» **Problem requirements**:
The expected output is each line from the one containing "You are a computer-use" to the last line of the data below, set down exactly, minus the pictures.

» **Records for processing**:
• • • • • • •

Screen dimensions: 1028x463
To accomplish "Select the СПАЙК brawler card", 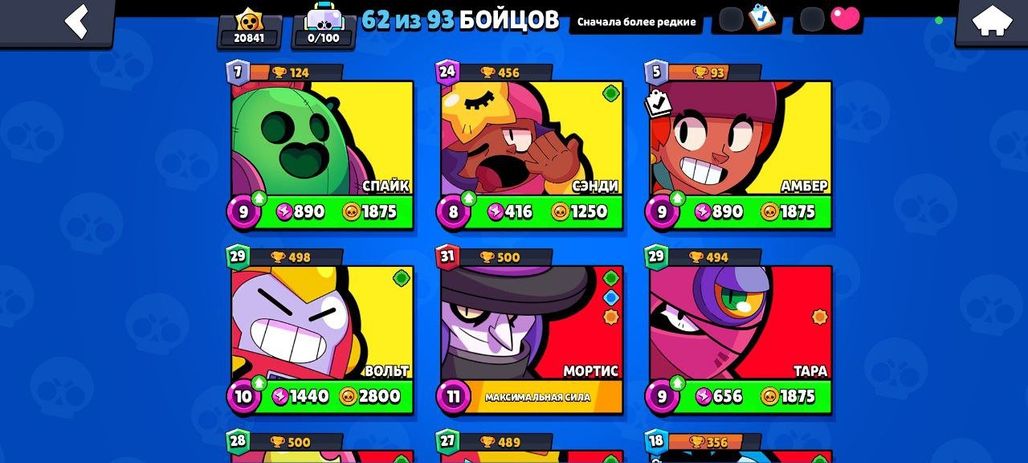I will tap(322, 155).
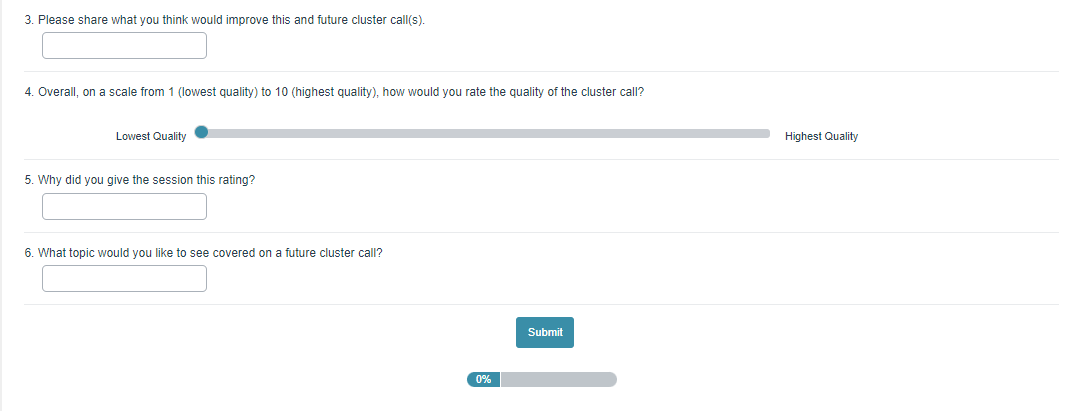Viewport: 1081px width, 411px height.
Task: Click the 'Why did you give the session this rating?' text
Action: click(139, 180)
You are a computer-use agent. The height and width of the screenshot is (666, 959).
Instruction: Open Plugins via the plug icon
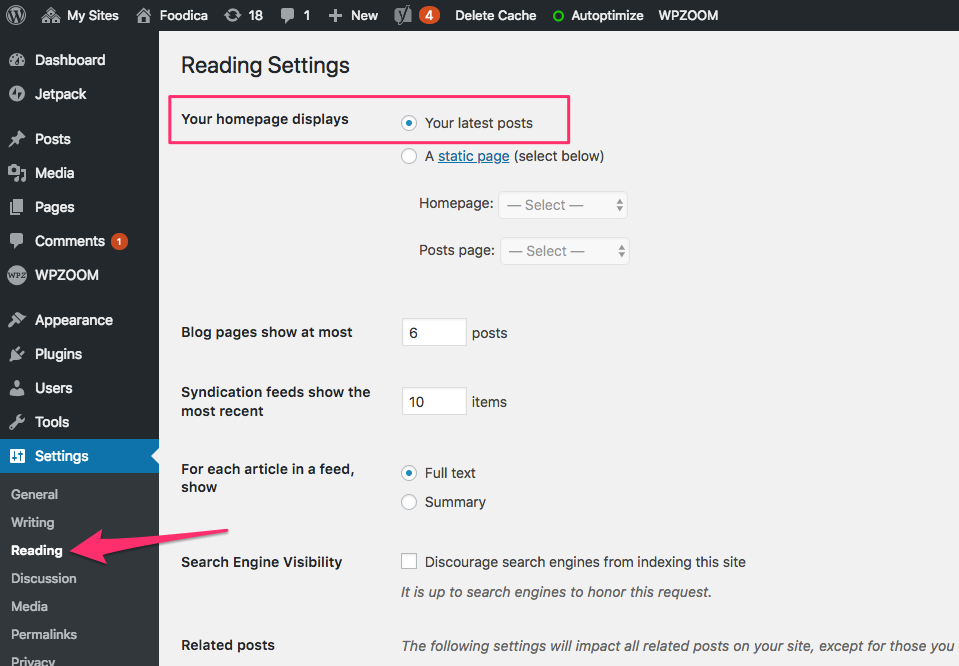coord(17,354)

• • • • • • •

» **Response to the task**:
You are a computer-use agent. The height and width of the screenshot is (666, 959).
Instruction: Open Plugins via the plug icon
coord(17,354)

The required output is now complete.